### DOCUMENT SECTION ###

WW: And as a result of the divorce, based on the contract between them, she was able to buy out Desilu and the studio. But was there much left to it at that point?
GEOFFREY MARK: Desilu was floundering. It was no longer the huge production place it had been just a few years earlier. Pretty much it was one or two shows and renting itself out for other people, but not owning the shows. It was because of Desi’s problem with leadership, because of his disease, and changing times in television once again. The sitcom was out, which was Desilu’s staple. We were having a Western craze on television and although Desilu made Westerns, it wasn’t their cup of tea. Television was in transition.

### PROVIDED INFORMATION ###

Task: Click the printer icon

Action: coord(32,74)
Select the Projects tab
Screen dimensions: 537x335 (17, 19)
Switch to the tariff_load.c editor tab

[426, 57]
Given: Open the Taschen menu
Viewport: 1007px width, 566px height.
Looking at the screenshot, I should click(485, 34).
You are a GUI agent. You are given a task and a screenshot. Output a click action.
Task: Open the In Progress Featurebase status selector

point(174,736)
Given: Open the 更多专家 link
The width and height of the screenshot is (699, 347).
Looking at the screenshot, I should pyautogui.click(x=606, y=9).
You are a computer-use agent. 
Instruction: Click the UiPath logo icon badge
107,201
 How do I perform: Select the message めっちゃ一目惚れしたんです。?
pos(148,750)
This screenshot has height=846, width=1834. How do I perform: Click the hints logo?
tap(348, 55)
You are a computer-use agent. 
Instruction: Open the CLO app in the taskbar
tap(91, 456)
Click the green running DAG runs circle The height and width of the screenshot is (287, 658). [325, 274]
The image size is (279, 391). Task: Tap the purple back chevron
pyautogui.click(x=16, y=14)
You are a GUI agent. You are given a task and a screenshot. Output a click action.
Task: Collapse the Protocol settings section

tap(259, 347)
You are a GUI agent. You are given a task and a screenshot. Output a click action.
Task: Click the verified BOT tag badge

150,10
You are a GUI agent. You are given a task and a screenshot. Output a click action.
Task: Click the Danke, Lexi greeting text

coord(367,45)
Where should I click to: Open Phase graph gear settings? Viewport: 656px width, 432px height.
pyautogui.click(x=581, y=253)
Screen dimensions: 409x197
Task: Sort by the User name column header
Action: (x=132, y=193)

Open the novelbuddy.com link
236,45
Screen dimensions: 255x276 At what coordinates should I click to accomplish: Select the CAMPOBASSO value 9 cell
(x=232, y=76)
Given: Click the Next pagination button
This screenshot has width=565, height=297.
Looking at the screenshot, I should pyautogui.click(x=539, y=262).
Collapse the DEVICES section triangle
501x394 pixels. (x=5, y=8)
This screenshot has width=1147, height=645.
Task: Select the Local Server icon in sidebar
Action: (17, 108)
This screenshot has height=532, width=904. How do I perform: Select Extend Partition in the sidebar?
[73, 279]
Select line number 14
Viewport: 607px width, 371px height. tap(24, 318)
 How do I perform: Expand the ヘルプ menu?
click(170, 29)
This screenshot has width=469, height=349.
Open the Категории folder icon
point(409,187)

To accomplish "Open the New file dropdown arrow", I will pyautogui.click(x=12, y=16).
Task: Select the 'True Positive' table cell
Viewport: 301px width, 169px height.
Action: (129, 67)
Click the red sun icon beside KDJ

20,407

###

• CHECK YOUR UNDERSTANDING
1 – In the Desilu interview, what type of show does Geoffrey Mark call Desilu's staple?
2 – Write the next part of the Desilu interview, picking up after its last sentence.

• RESPONSES TO THE EXERCISE
1 – The sitcom.

2 –
In 1962, Ms. Ball came back to television with The Lucy Show, playing a similar character to Lucy Ricardo, with Desi serving as executive producer for a time, though it was becoming harder for them to be on the set together every day. There’s a wonderful quote about Desi and Vivian Vance being up on the lighting catwalks looking down on a rehearsal, and Vivian saying, ‘It just isn’t the same, Desi, is it?’ Because Vivian had gotten divorced and remarried, Lucille had gotten remarried to Gary Morton and Desi would get remarried two years later. But at this point he was single and Miss Ball invoked the contract and bought Desi out.
Desi kind of dropped out of sight for the most part. He married a lovely woman named Edith Hirsch that Lucille and Desi knew from Del Mar Racetrack. She was a beautiful redhead and a good wife to him. They were married until she passed away in 1985. And Lucille was friendly with her, and Desi played golf with Gary Morton.
I’m not saying everybody loved everybody, but everybody was there for each other and for the children. And then Desi decided around 1966 that he wanted to get his feet wet again and be creative, so he started Desi Arnaz Productions. He produced several television pilots that did not sell, and one that did, called The Mothers-in-Law. After that, he did some variety show work, but it was spotty. He was spending more time in his personal life. In the mid-‘70s he wrote his autobiography, A Book.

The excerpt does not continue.